Banksy tombe le masque à Bruxelles
Le hasard fait parfois bien les choses, j’avais décidé ce matin-là de le laisser guider mes pas… J’ai d’abord cru que les murs de cette maison du centre de Bruxelles avaient été tagués comme beaucoup de murs de la capitale de la bande-dessinée. J’ai découvert en m’approchant qu’il s’agissait d’un musée dédié à Banksy et je suis entrée sans plus attendre dans un univers dont je ne connaissais qu’une toute petite partie.
On ne sait pas qui est Banksy, certains ont imaginé qu’il était une femme, d’autres qu’il s’agissait d’un collectif d’artistes, son anonymat est soigneusement entretenu et participe paradoxalement à sa popularité. Devant le succès remporté par l’exposition «The world of Banksy», un musée dédié à l’artiste a ouvert ses portes dans les locaux d’une ancienne maison de tissus au cœur de Bruxelles et propose un parcours immersif bluffant !
« Les rats existent sans permission. Ils sont haïs, chassés et persécutés. Ils vivent dans un désespoir silencieux au milieu de la crasse. Et pourtant, ils sont capables de mettre à genoux des civilisations entières. Si vous êtes sale, insignifiant et mal-aimé, alors les rats sont votre modèle ultime ». Banksy, Wall and Piece
Une salle du musée © photo Frédérique Vanandrewelt / Banksy
L’art du Mystère
Tout commence au Barton Youth Club, un centre social de Bristol où ceux que les habitants du quartier considèrent comme « des délinquants » pratiquent le « tagging » à l’aide de bombes de peinture en aérosol. Banksy est issu de ce terreau fertile ; accompagné de ses collègues Kato et Tess,
Rats along the Seine, 2018 © photo Frédérique Vanandrewelt / Banksy
il entre dans un groupe, le Bristol’s DrybreadZ Crew (DBZ). Vers 2002, il troque la bombe contre le pochoir qui deviendra sa marque de fabrique: « Dès que j’ai découpé mon premier pochoir, j’ai pu sentir la puissance qui s’en dégageait. Son caractère impitoyable et son efficacité sont parfaits. » Certains diront qu’il s’inspire alors du pochoiristefrançais Blek le rat à qui il rend hommage en taguant le petit rongeur sur les murs de Bristol.

[Extrait d'un fichier de données]
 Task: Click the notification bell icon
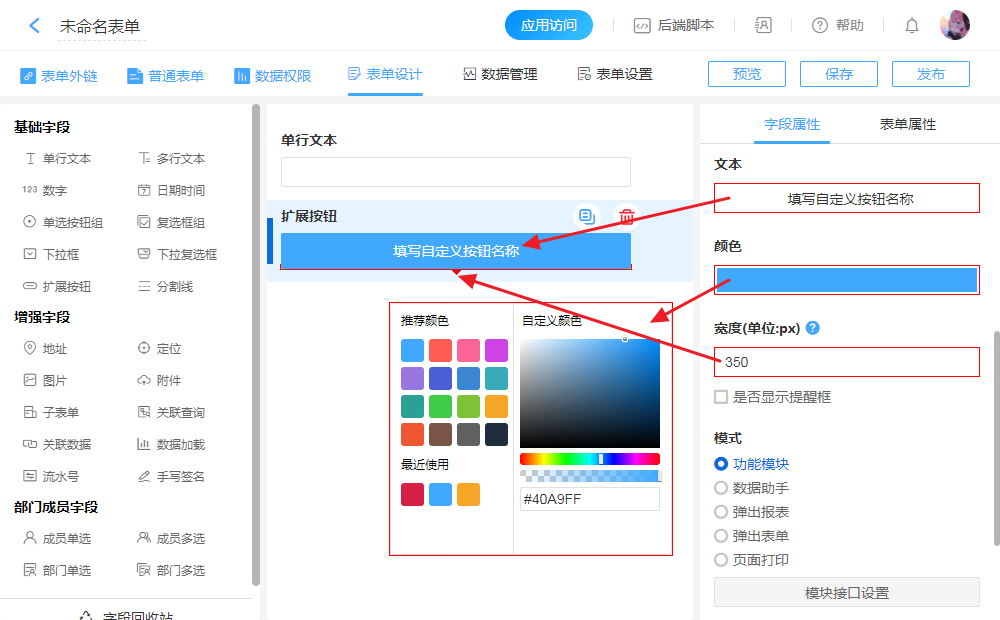click(x=911, y=26)
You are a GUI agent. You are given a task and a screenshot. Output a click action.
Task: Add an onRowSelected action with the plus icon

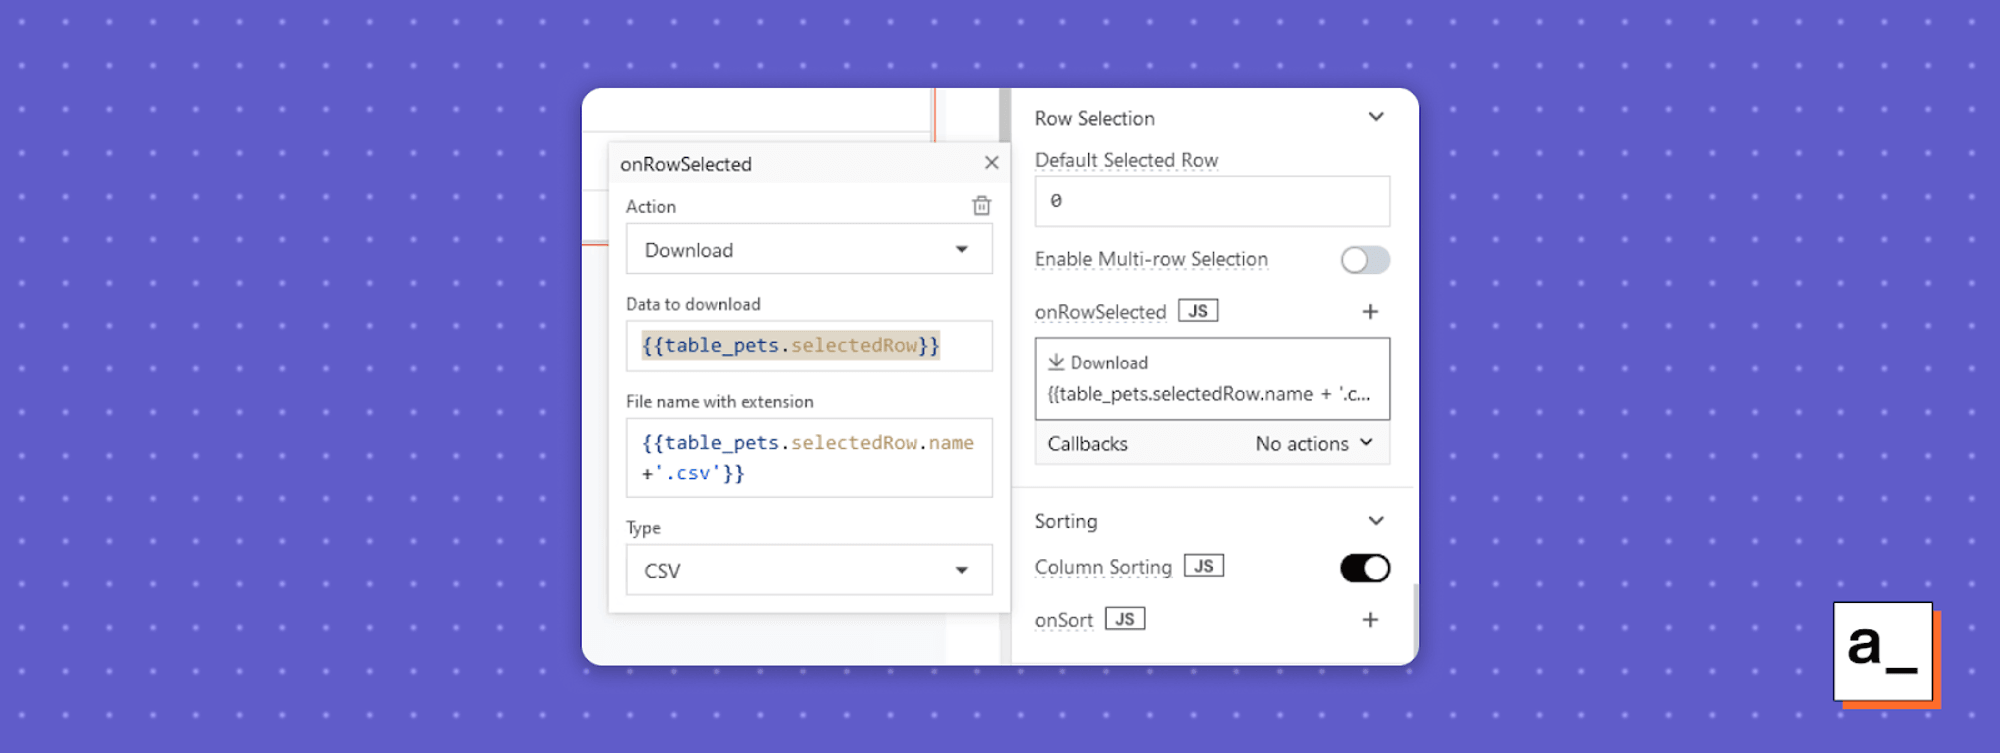coord(1370,312)
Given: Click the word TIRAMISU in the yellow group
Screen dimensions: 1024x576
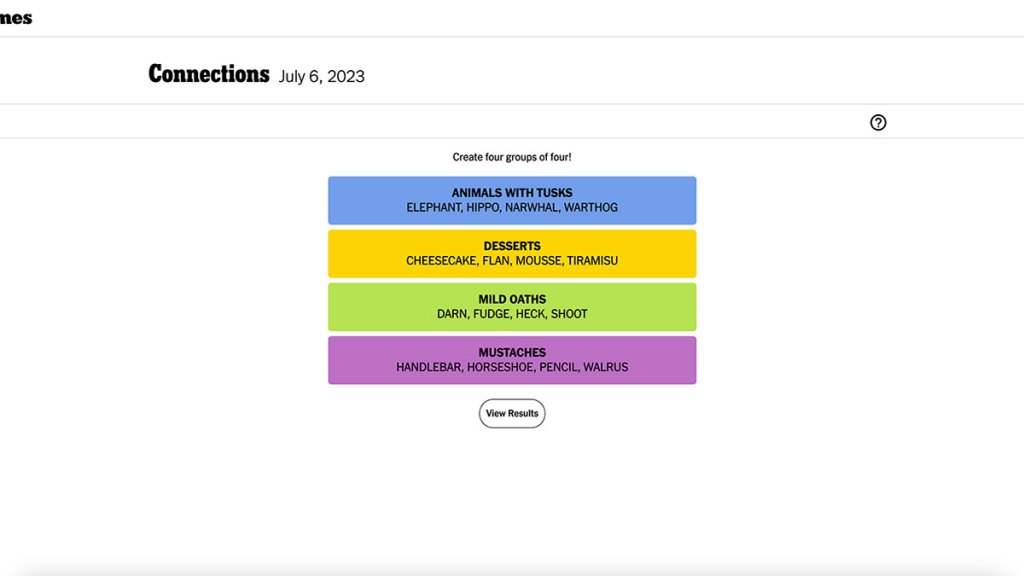Looking at the screenshot, I should click(593, 261).
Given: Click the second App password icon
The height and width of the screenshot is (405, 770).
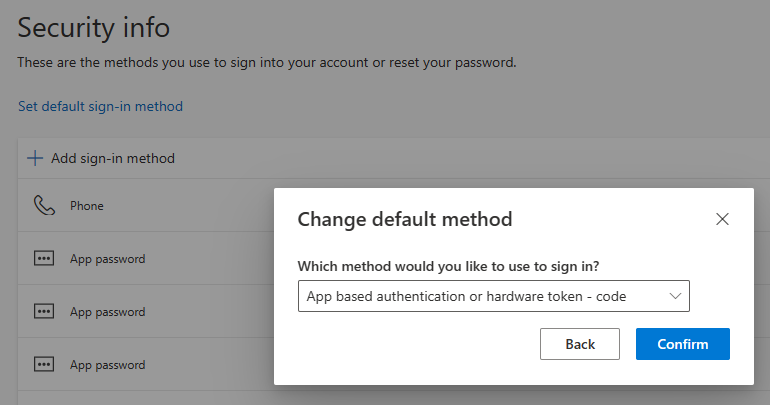Looking at the screenshot, I should 44,312.
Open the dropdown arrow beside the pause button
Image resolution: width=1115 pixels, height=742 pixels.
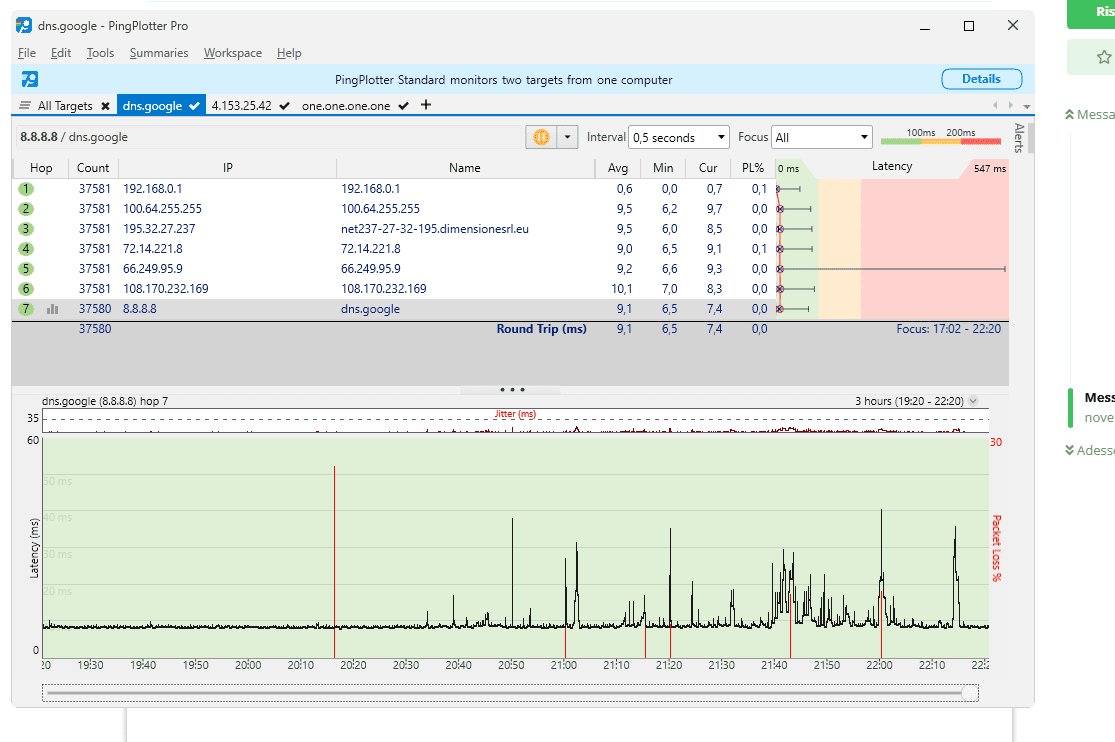(x=568, y=137)
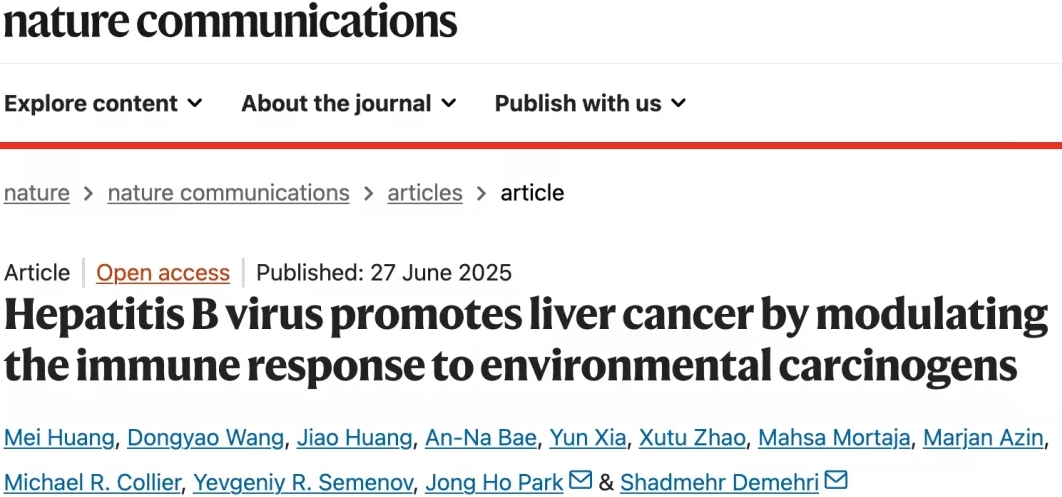
Task: Click the nature communications logo
Action: pos(230,22)
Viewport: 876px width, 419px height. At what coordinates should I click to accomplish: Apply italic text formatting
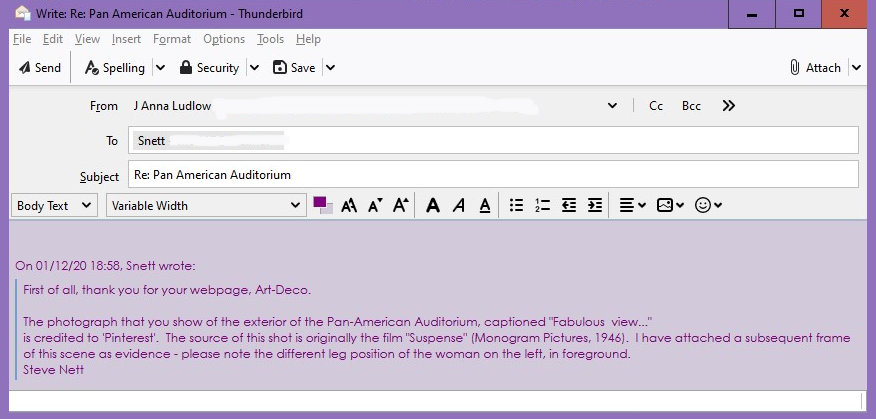point(458,205)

SÉRIE D'EXERCICES:
1. Recopiez tout le passage du texte sur Banksy, de « On ne sait pas » jusqu'à « immersif bluffant ! ».
2. D'après le texte sur Banksy, dans quels locaux le musée consacré à l'artiste a-t-il ouvert ses portes ?
3. Écrivez la suite du texte sur Banksy après sa dernière phrase.

LES RÉPONSES:
1.
On ne sait pas qui est Banksy, certains ont imaginé qu’il était une femme, d’autres qu’il s’agissait d’un collectif d’artistes, son anonymat est soigneusement entretenu et participe paradoxalement à sa popularité. Devant le succès remporté par l’exposition «The world of Banksy», un musée dédié à l’artiste a ouvert ses portes dans les locaux d’une ancienne maison de tissus au cœur de Bruxelles et propose un parcours immersif bluffant !

2. Dans les locaux d'une ancienne maison de tissus au cœur de Bruxelles.

3.
Mild Mild West, 1999 © photo Frédérique Vanandrewelt / Banksy
Depuis 1993, Banksy rayonne sur le street art en conjuguant sens de l’humour et de la provocation pour illustrer et dénoncer les travers et les abominations de nos sociétés. La première œuvre authentifiée est Mild Mild West, réalisée en 1998. Un ours en peluche jette un cocktail Molotov sur des policiers anti-émeutes, c’est le seul dessin signé par l’artiste à moins qu’un anonyme ne se soit chargé de signer pour lui…. Souvent à la limite de la légalité, il réalise de vrais coups médiatiques pour braquer un projecteur sur certaines de ses œuvres affichées par exemple au MoMa, au Louvre ou au Tate Britain à l’insu des conservateurs en 2005.
Sale ends, 2006. Trolley hunters, 2007 © photo Frédérique Vanandrewelt / Banksy
La vocation de l’engagement
Il dénonce la consommation de masse dans des œuvres qui mettent en scène des hommes en proie à toutes les contradictions pour assouvir un consumérisme triomphant érigé en religion dans Sale ends ou Christ with shopping et en combat dans Trolley Hunters ou Golf Sale. Il tire aussi la sonnette d’alarme pour la planète et emboîte le pas à Greenpeace qui lance une campagne contre ESSO en 2001 en forçant le trait dans Stop ESSO qui souligne les incohérences des velléités de préserver la nature tout en conservant nos styles de vies.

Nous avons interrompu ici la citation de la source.